In the evening the toilets overflowed and we had to hop through sewage to get to the hotbox  where dinner was served to the third class passengers. A waiter probably named Malvolio guarded the kitchen entrance with a filthy tea towel over his arm. The food – it hardly needed guarding – was Kit-E-Kat mashed into macaroni tubes. We gagged and picked over our bowls, but our table companions – cadaverous British hippies who had been in India for months – golloped theirs down, and then finished our leftovers. Our hearts leapt as fat peaches were handed out, and then shrivelled when they were cut apart to reveal the plump maggots within.

We parted late that night on the upper deck, but not before I had my first real conversation in Arabic outside a classroom. While my wife leaned over the rail to find some air that didn’t smell of Kit-E-Kat, I watched a Lebanese family chatting in the moonlight. There was another ship in the distance and a man in the group commented that it was from the same shipping line as the Cynthia. He actually said nafsi shirka, ‘the same company’. I grabbed my chance and attempted to join the conversation by loudly intoning nafsi shirka with a questioning intonation. On reflection I suppose I was saying, “Oh, family of complete strangers, is it indeed a fact that the ship we see is from the same company as the ship we are on?”

The family turned to stare at the apparition at the rail whence the odd utterance had come: A moustachioed wraith with shoulder length black hair supporting a young woman who was sobbing and retching under the moon.

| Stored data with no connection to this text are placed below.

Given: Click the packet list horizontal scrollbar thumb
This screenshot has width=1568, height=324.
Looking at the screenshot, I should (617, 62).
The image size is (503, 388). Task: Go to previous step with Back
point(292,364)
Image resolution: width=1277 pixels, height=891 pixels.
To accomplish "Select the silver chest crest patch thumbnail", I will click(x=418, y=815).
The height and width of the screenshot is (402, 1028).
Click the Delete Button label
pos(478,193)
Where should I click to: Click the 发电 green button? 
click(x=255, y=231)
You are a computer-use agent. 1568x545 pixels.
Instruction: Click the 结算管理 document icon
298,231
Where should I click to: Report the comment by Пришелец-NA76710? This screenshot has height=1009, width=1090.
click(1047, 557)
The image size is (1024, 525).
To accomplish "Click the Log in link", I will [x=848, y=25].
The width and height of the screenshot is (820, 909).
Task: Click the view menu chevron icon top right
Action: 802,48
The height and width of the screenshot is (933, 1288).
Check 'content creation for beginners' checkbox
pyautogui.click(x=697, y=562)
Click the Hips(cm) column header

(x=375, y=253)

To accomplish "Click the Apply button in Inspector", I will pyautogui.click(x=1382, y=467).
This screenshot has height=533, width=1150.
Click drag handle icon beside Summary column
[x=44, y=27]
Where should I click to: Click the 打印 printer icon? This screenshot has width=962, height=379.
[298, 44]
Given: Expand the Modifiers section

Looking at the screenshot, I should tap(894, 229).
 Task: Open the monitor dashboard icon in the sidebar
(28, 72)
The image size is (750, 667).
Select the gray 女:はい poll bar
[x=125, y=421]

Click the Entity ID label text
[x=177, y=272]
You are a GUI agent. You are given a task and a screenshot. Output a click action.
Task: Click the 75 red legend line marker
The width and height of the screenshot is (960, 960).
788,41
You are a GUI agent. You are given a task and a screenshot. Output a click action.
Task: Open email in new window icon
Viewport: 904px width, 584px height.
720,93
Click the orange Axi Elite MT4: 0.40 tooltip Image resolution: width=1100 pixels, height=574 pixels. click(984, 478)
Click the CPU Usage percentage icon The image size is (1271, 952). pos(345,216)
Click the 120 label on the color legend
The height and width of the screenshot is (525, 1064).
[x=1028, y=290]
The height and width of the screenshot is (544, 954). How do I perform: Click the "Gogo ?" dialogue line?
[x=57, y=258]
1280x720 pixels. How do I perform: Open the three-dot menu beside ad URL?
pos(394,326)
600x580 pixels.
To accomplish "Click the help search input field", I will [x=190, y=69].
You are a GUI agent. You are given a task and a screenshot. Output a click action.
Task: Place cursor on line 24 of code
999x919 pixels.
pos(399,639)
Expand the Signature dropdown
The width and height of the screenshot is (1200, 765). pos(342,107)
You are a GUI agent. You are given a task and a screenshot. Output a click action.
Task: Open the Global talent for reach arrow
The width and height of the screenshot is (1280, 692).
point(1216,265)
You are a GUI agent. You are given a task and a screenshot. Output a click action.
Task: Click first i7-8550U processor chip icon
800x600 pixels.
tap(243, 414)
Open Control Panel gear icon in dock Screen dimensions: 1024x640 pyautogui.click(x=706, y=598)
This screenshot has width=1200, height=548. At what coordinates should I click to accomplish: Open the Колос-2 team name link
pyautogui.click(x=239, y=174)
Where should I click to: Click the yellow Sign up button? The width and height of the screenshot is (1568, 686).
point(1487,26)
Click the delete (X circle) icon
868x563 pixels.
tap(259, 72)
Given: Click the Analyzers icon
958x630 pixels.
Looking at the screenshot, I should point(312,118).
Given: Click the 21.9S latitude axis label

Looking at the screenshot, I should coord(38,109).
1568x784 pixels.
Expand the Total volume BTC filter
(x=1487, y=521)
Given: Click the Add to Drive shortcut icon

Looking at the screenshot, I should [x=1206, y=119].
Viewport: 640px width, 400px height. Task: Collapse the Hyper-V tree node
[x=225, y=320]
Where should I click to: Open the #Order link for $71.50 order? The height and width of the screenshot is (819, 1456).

I spent the night awake in terror listening to the stranger in the upper bunk making long rhythmic noises like a razor being sharpened on a leather strop.

At Beirut – not yet torn apart by the civil war – we ordered massive plates of rice and minted lamb in a restaurant but could barely eat a few spoonsful, so shrunken were our stomachs. We made it back to the Cynthia by smell alone, and fought the crush of Egyptians who were boarding with boxes of Lebanese apples as big as babies’ heads.

As we sailed for Cyprus a black and yellow flag was raised – cholera! – and instead of entering Limassol harbour we stood offshore in quarantine. A Mercedes Benz was hoisted from the Cynthia’s deck on davits and swung wobbling onto a wooden barge, which puttered off to Limassol with a few passengers.

Like a malodorous pariah, the Cynthia limped towards Egypt, its decks still stacked with boxes of apples. Officials came out to meet us in Alexandria harbour and we were lined up and each given a large white cholera pill, the composition and efficacy of which we knew nothing. The officials had a loud discussion about the apples and a decision was made: Destroy them! They may be infected! The boxes were broken apart and the passengers ate the apples.

Some hours later the Cynthia eased her dented flanks alongside the berth and the engines stopped grinding. We lined up in an immigration hall where men in uniform took all our passports and made a toppling pile of them on a desk. I watched in anxiety: How would they return the passports to the correct owners? What if I got the wrong passport and I had to spend the rest of my life as Mar’i Kamil S-?